March 22, 2002

Border Poetry

By Pablo De Sainz

Juan Reyna is a 21-year-old guy from Tijuana who writes poetry.

"I believe that poetry is the most elevated form of language," he said. "It's also the way, the expression, in my case, of understanding myself."

It's clear that Reyna is learning to understand himself.

Born in Tijuana in 1980, he is a member of the new generation of poets and writers that is changing the literature being made in the border region.

"My literature could be considered from the border, but it doesn't represent the folklore of the border," Reyna said. "When I talk about the border, I talk about crossing from one genre to the other; it's being on the edge of something, being on tension.

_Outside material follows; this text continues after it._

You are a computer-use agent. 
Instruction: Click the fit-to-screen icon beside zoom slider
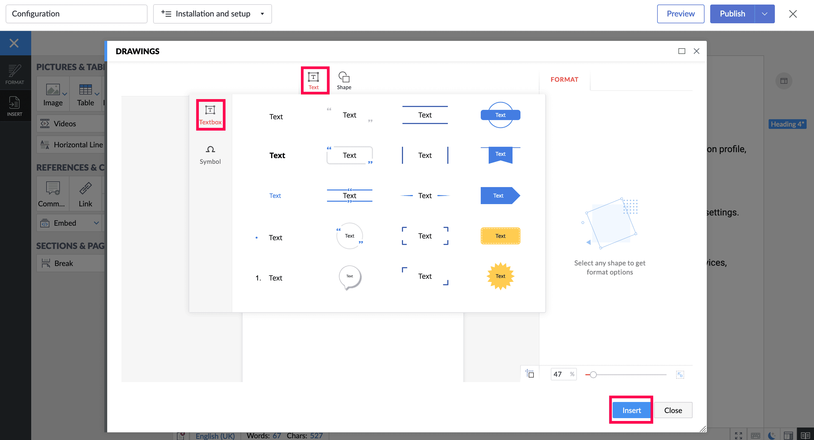point(680,375)
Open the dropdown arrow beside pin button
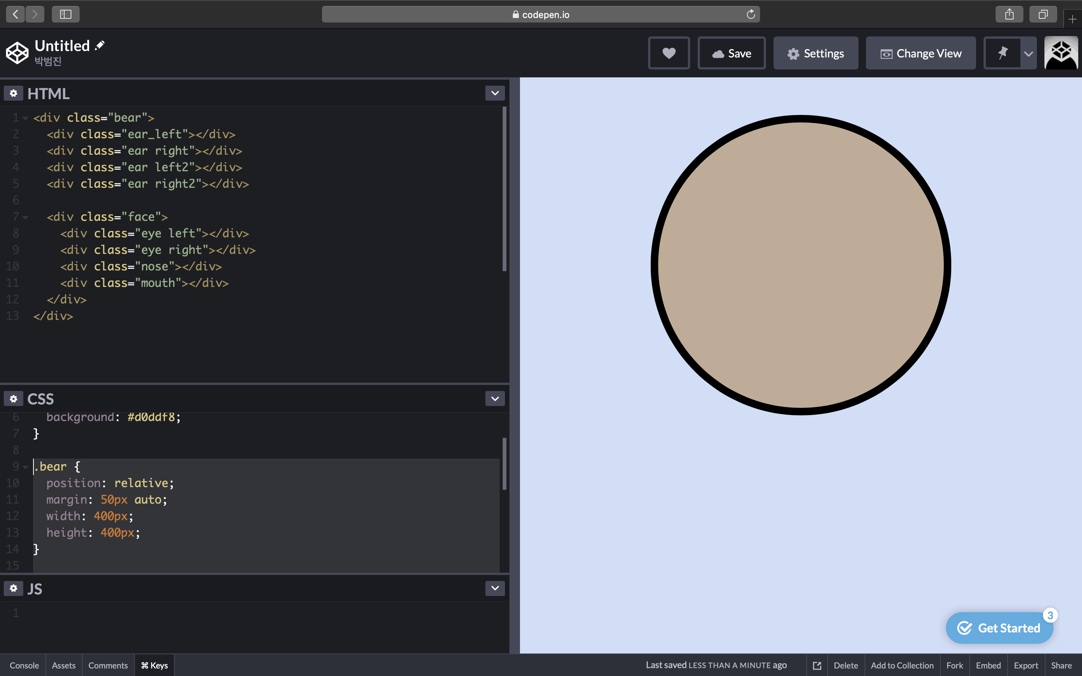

"La muerte en un temblor contagia su impaciencia a los recuerdos.
separa en brincos que desesperan
el cuerpo de sus pasos
la silueta de su sombra
las sombras de su suelo
lentamente
nos vamos apartando"

"I think that the border is just that. That's why I say that my literature is in a border, just like Tijuana: it's a point of conflict, of tension, where one or more people are in conflict, in constant movement."

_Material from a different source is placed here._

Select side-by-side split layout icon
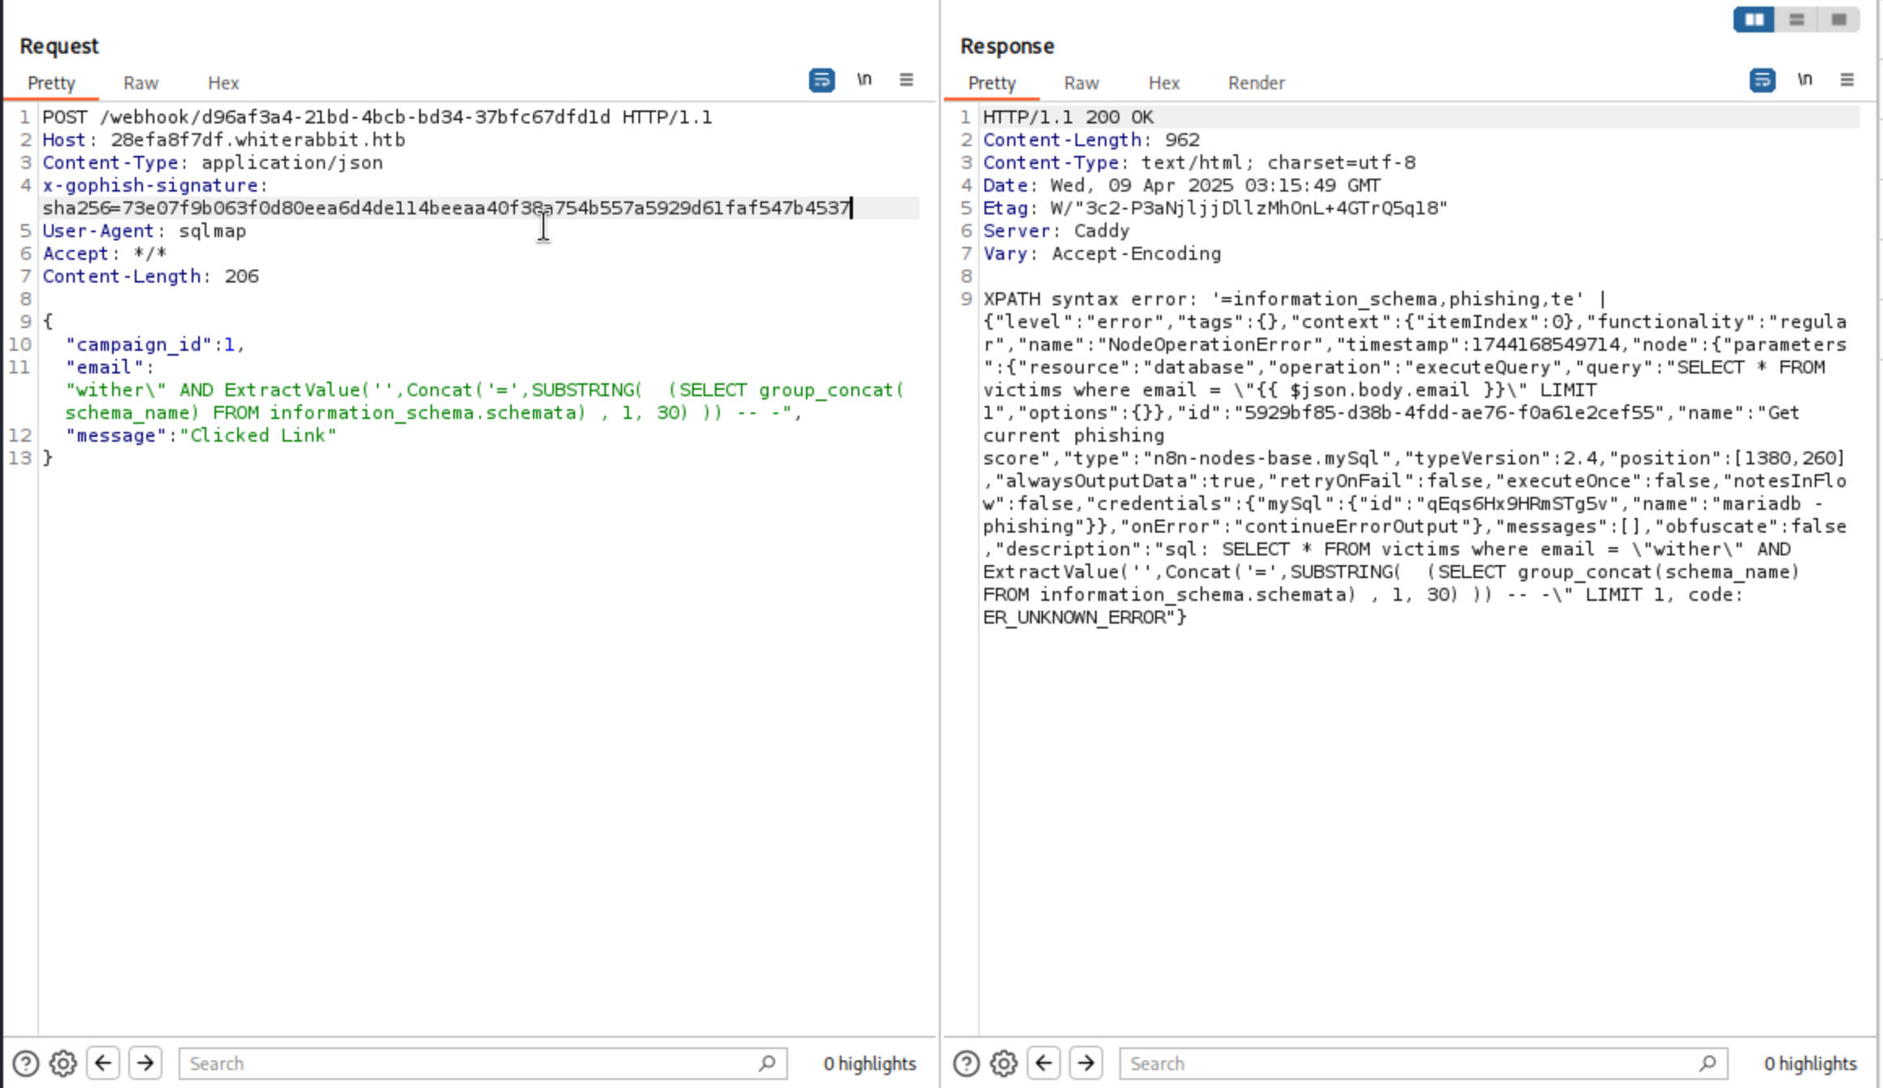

Reyna also said that there are several generations of writers in Baja California.

"The first one, born before the sixties, is a group of writers who were born in the border region but decided to go to Mexico City and start their literary careers overthere.

"Then there's the generation that's more recognized, the one that created a literature full of border folklore. I'm thinking of writers like Luis Humberto Crosthwaite, Roberto Castillo Udiarte, and Francisco Morales.

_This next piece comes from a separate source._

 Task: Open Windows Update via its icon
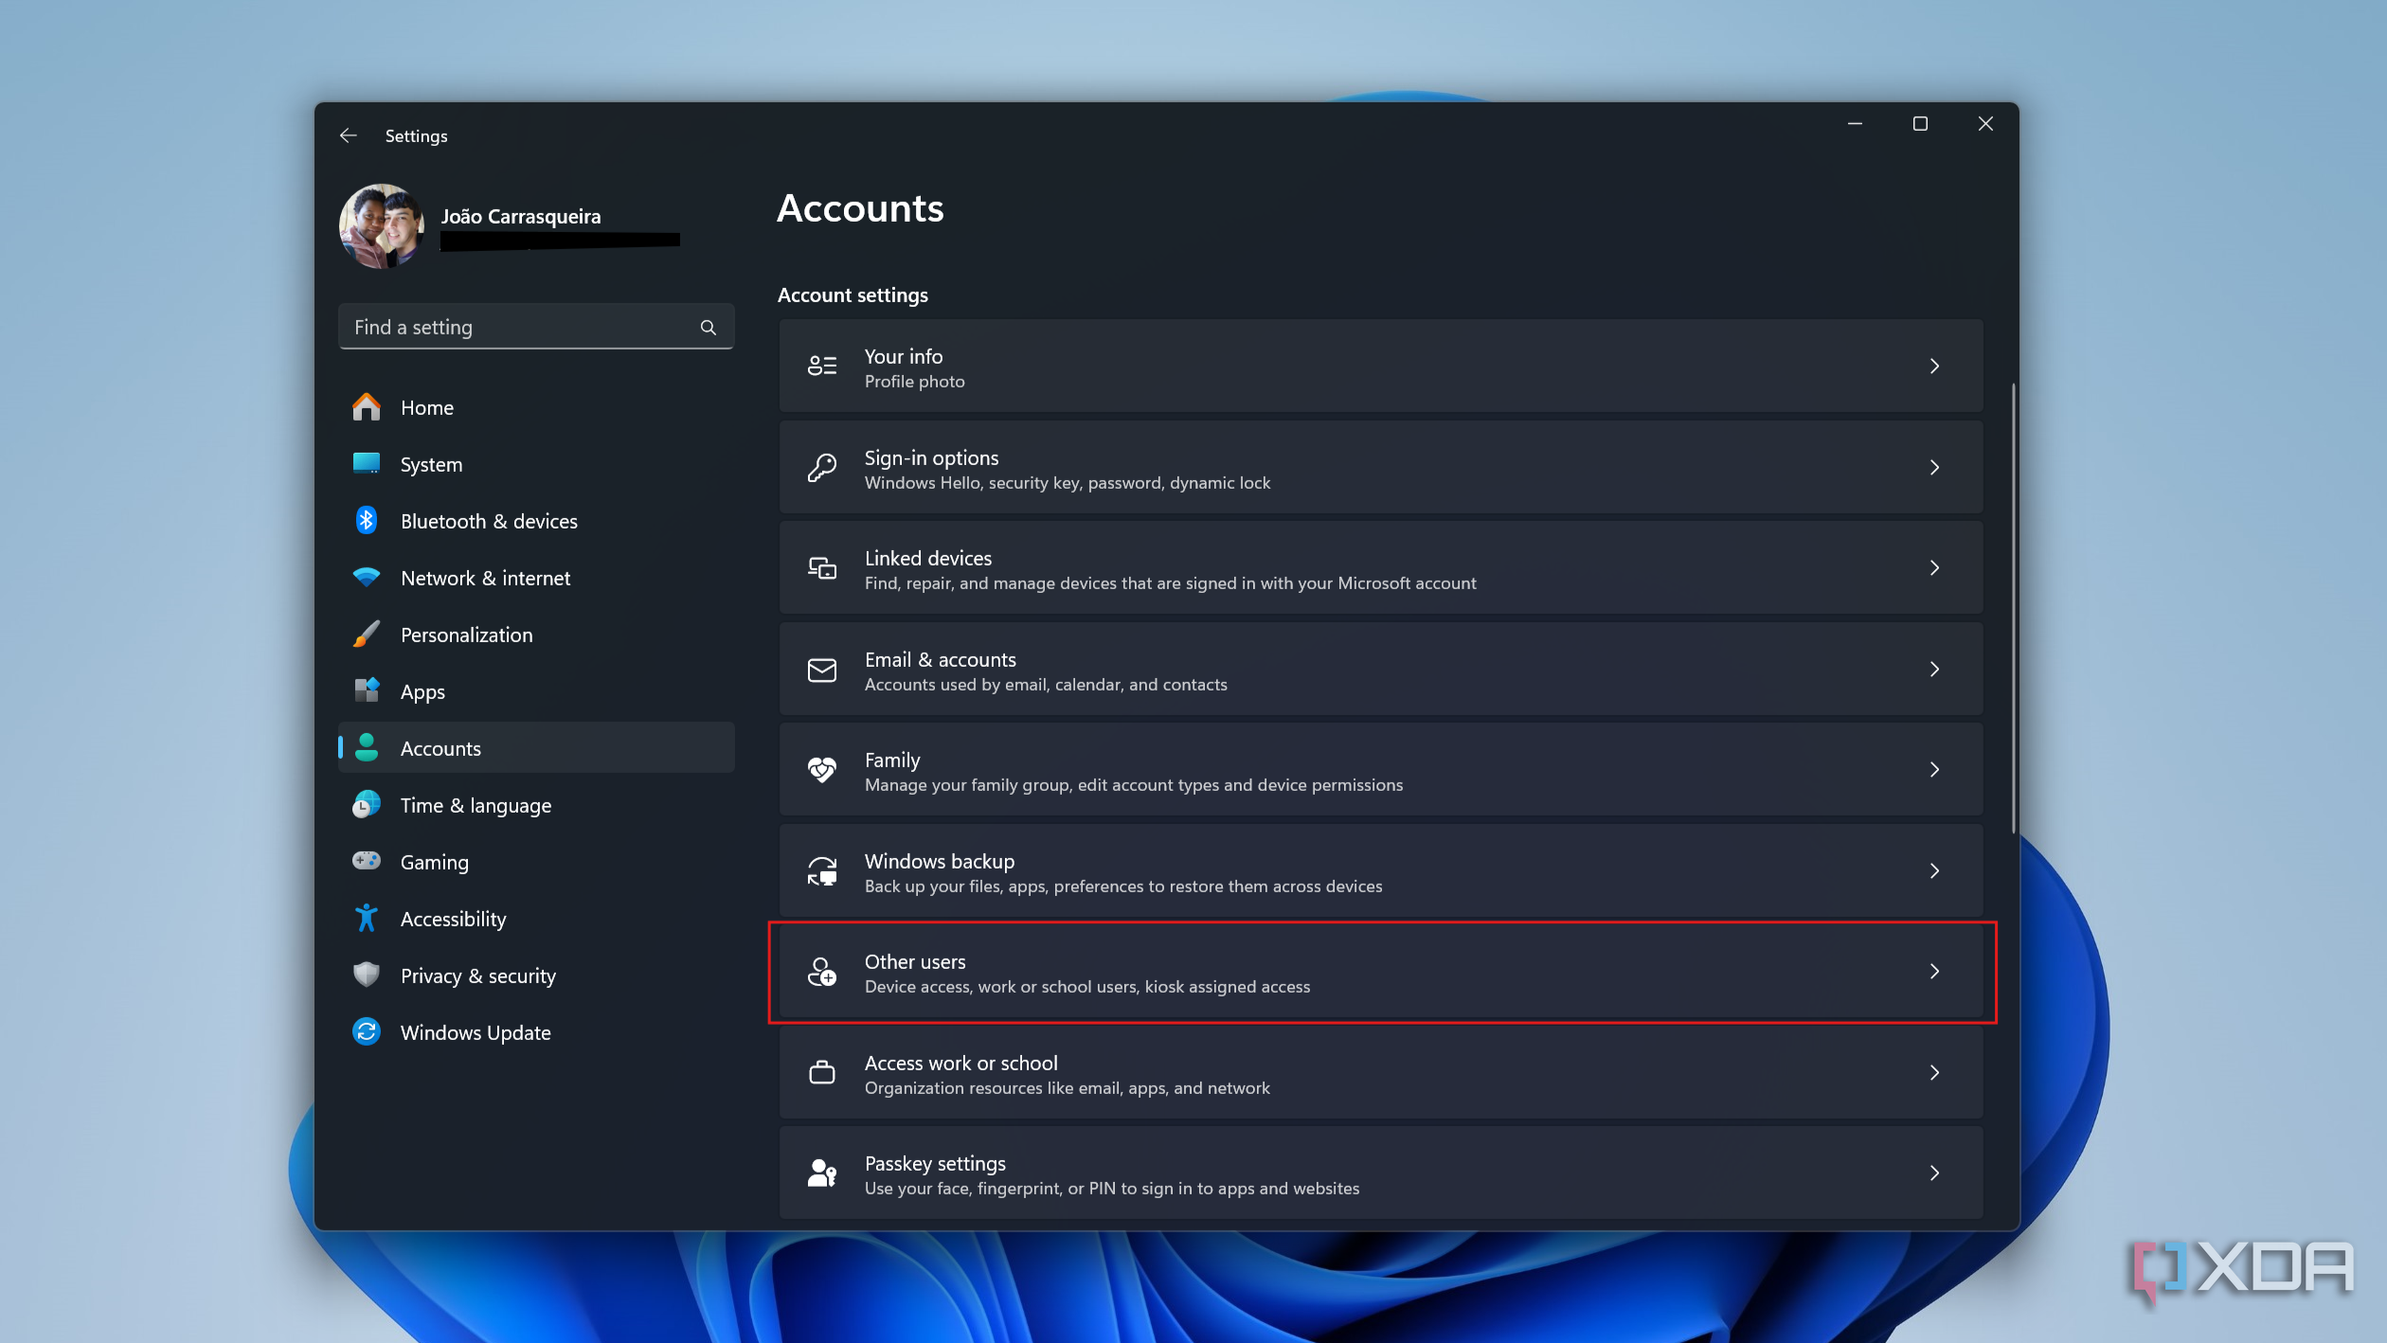[x=368, y=1032]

"Another generation of writers is the one before my own, the one born around 1974. Poets like Carlos Gutierrez Vidal, Heriberto Yepez, and Jorge Ortega. These writers tend to write about more universal themes, not focusing on Tijuana or the border."

Reyna tries to experiment with his poetry. His two collections of poetry, "Vuelta al agua" (Lobos de mar, 2001) and "Proximo estoy a descubrir un tumor en la lengua de los hombres" (ICBC, 2001), are his contributions to experimental literature.

"Perhaps my familiarity with other media, such as theatre and film, help me create poetry that's somewhat avant-garde."

Before publishing his two books, Reyna did performance pieces, video poetry, and electronic poetry.

"La garganta de Dios en realidad
es quien habla por nosotros.
En puntos suspensivos
eterniza nuestras lenguas."

"I'm a product of the mass media," he said. "I grew up watching cartoons and tele-novelas. In my literature I make many references to all of that, and it works for me to have all that context because I move from serious literature to popular literature, like the stuff they make on television."

Currently, Reyna is working on a novel and an epic poem. The novel, titled "El derecho de nacer" in allusion to a popular Mexican soap opera, is his first try at fiction.

"I'm working on a novel because it's time to move on," he said. "I've worked for a few years in poetry, and now I'm looking for a new form of finding myself."